◆ **PROBLEM 1**: According to the review of The Golden Compass, how many minutes did the reviewer spend staring at their watch?
◆ **PROBLEM 2**: Can you condense the paragraph of The Golden Compass review that begins "In its defense, it looks like" into a short list that keeps its main facts?
◆ **PROBLEM 3**: Repeat word for word the part of The Golden Compass review from "I think this" up to and including "It gets better.".

◆ **PASSAGE PROVIDED**:
+ + +

I heard this movie was going to be some sort of sci-fi film, so I went in with low expectations of nerd humor, average directing, average writing, and some silly twist. At worst, I'd be Villaged. Alas, even my low expectations for movies could not prepare me for this crapfest. Mind you, this is coming from someone who can always find something fun, silly, or stupid about a movie and still walk away and go, "meh, it wasn't that bad." The Golden Compass, however, has redefined the world as I know it.
I think this is how it went down in the writing room:
Larry: silence... typing on the keyboard
Curly: silence... writing
Mo: silence... brainstorming
All silence. Why? Because if they would have talked, they would have realized that I, as well as my friend, heard the phrase "ball sac" at least a dozen times. I honestly don't know to what they were referring, but I think it was a city of some sort. I was laughing too frequently at its occurrence to figure it out.
On top of that, there was another memorable zinger uttered by some polar bear: "you want to— ride me?" By that point, I had already been primed by the thought of traveling to a city of "ball sacs" that I lost it when I heard one about "riding me." Clearly, these writers were retards.
It gets better.
(continued)Apparently they were C-students in screenwriter school (oh wait, they never went to screenwriter school— they were producers-turned-screenwriters who thought they could save a buck by writing and directing their own movie). Anyway, had they gone to school, they would have flunked out, because the entire time I was screaming to myself, "Joseph Campbell would shit on his 'demon' if he had to sit through this perversion of his research." You see, Joseph Campbell was the guy who did a bunch of research into how most "classic" literature of human folklore tends to feature hallmark elements, which then create, essentially an epic story. Long story short,
Star Wars,
Lord of the Rings, and basically every other movie featuring some sort of a hero on a quest have him to thank.
This movie? This movie abused his research. The producers must have sat down, read the
Cliff's Notes version of his research, and thought to themselves, "HEY! If we toss a few hundred million dollars on the table, hire some teenagers to write our script, and hire a seven year old to be our lead actress, I bet we can make billions!!!"
Then, another producer said, "Why make billions when we can make— millions?"
And, you know what, because they're fucking clueless, they went with the second guy.
That's the kind of stupidity that went into this movie.
The Wikipedia page says it was supposed to be some sort of Christian allegory. I'm normally good with allegories, and frankly, after staring at my watch for about 114 minutes, I couldn't find
any. At the very least I was expecting some sort of Jesus reference, and alas, nothing. An entire 114 minutes of rushed scenes, painful dialog, and failed archetypes, and the net total? Nothing.
At least
Lord of the Rings left me wondering what was next. Was the ring gonna take over Frodo? Was the shire actually gonna be destroyed? Yousa people gonna die!?!?!
Fuck, even
Attack of the Clones had me more on the edge of my seat!
Let's get serious for a moment, though.
In its defense, it looks like there was considerable chopping on the edit floor. It was clear that they wanted a trilogy from the get-go, and it seems like they really wanted a
Lord of the Rings— but they rushed it. Nobody spends over $100 million on a single film and does that shitty of a job unless they rushed it. The battle was too dark to see, the actors were nearly expressionless, the cinematography was amateur, and the CG was, frankly, not believable.

+ + +

◆ **EXCERPTED DATA**:
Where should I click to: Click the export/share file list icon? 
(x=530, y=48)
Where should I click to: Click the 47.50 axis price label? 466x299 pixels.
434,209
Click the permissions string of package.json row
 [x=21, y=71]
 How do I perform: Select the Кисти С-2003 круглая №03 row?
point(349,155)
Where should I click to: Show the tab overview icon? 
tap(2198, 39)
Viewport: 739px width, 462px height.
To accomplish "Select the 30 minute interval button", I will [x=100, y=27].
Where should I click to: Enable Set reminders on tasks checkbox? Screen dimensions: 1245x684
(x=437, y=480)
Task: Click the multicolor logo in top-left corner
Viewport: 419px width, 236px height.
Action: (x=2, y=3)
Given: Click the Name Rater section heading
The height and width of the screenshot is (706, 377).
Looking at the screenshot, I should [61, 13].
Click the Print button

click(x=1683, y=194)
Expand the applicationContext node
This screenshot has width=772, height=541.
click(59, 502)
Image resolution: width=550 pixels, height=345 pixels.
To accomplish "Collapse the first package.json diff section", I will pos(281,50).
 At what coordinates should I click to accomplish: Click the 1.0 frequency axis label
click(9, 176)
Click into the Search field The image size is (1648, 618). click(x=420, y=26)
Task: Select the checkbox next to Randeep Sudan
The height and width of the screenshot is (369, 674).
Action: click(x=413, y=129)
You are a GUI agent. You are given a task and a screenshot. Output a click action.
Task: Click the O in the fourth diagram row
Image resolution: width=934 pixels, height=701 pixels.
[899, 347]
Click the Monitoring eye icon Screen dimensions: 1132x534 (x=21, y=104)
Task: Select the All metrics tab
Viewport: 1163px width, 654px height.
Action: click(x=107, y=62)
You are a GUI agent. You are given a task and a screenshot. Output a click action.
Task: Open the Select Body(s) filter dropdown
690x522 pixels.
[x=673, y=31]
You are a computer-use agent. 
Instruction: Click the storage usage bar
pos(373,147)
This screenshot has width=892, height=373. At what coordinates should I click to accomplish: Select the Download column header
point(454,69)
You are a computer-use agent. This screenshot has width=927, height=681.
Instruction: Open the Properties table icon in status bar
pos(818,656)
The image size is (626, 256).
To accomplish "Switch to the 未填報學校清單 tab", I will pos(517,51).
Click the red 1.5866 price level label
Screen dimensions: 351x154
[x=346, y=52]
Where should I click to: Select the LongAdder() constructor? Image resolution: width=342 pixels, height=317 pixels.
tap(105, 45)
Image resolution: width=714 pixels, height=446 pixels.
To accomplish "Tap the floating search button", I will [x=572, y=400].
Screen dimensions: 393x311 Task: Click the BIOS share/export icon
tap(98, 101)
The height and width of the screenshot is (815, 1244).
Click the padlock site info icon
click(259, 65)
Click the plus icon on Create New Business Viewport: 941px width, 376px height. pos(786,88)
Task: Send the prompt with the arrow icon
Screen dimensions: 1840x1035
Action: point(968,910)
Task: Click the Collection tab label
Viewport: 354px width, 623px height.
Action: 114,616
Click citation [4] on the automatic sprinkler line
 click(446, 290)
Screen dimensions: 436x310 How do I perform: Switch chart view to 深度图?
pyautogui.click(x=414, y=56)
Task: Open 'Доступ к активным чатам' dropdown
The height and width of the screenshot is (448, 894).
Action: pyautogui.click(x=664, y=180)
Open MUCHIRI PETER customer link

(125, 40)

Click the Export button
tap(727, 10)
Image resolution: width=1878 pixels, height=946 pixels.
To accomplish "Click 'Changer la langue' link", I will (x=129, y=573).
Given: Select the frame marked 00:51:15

+ + +

◆ **WRITTEN REPLY 1**: About 114 minutes.

◆ **WRITTEN REPLY 2**:
- The film appears to have been heavily cut in editing.
- The makers clearly wanted a trilogy from the start and seemed to want a Lord of the Rings, but they rushed it.
- Over $100 million was spent on a single film, and only rushing explains such poor work.
- The battle was too dark to see, the actors were nearly expressionless, the cinematography was amateur, and the CG was not believable.

◆ **WRITTEN REPLY 3**:
I think this is how it went down in the writing room:
Larry: silence... typing on the keyboard
Curly: silence... writing
Mo: silence... brainstorming
All silence. Why? Because if they would have talked, they would have realized that I, as well as my friend, heard the phrase "ball sac" at least a dozen times. I honestly don't know to what they were referring, but I think it was a city of some sort. I was laughing too frequently at its occurrence to figure it out.
On top of that, there was another memorable zinger uttered by some polar bear: "you want to— ride me?" By that point, I had already been primed by the thought of traveling to a city of "ball sacs" that I lost it when I heard one about "riding me." Clearly, these writers were retards.
It gets better.